Support for Vygotsky and culture
Sociocultural aspects of development
Luria (1979):
- Schooling makes a difference in compariable peasant groups in Uzbekistan
- Luria compared two groups: one group schooling and another who recieved no schooling. Gave logic puzzles to both groups. Found that the school group were able to develop the theoretical reasoning to solve the puzzles.

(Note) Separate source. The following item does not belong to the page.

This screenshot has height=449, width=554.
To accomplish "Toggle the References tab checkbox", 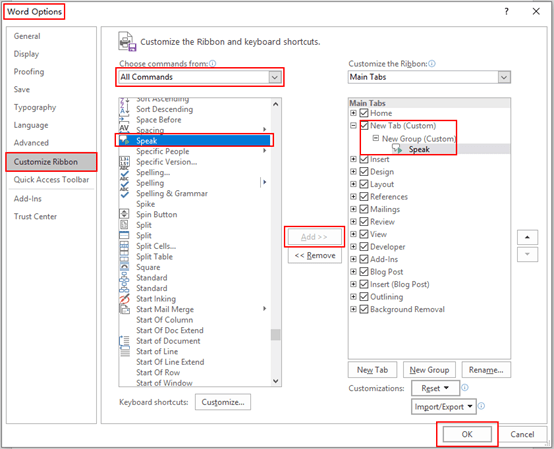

In contrast, the other group tended to rely on their everyday experiences that wer enotthe right kind to solve the puzzles.
Cole et al (1971) studied tribal groups in Liberia:
- Some tasks better than USA, some work
- Those better more relevant for culture
Jerome Bruner - 1915 - 2016
American - NYU
Developed and extensively tested Vygotsky's ideas
Role of scaffolding/child-centred learning = a metaphor
Scaffolding
Scaffolding in pratice (Wood et al, 1976)
Can only be built within certain developments, has a limit depending on the child's capability.
1)Recruitment - about encouraging children's interacts and task completion
2) Reduction of degrees of freedom - reducing the number of activities to help the child come to a solution
3) Direction maintence - motivating a child
4) Marking crucial features - identifying errors or discrepancies in what the child's done and what is correct
5) Demonstration - modelling, helping children with the jigsaw by showing them how its done with an example.
Implications for education
Piaget: Children can only learn when ready, at the right stage of cognitive development; child learns alone.
Vygotsky and Bruner: Scaffolding to assist in learning (ZPD); nurturing; joint construction of knowledge - 'collaborative learning'; importance of language.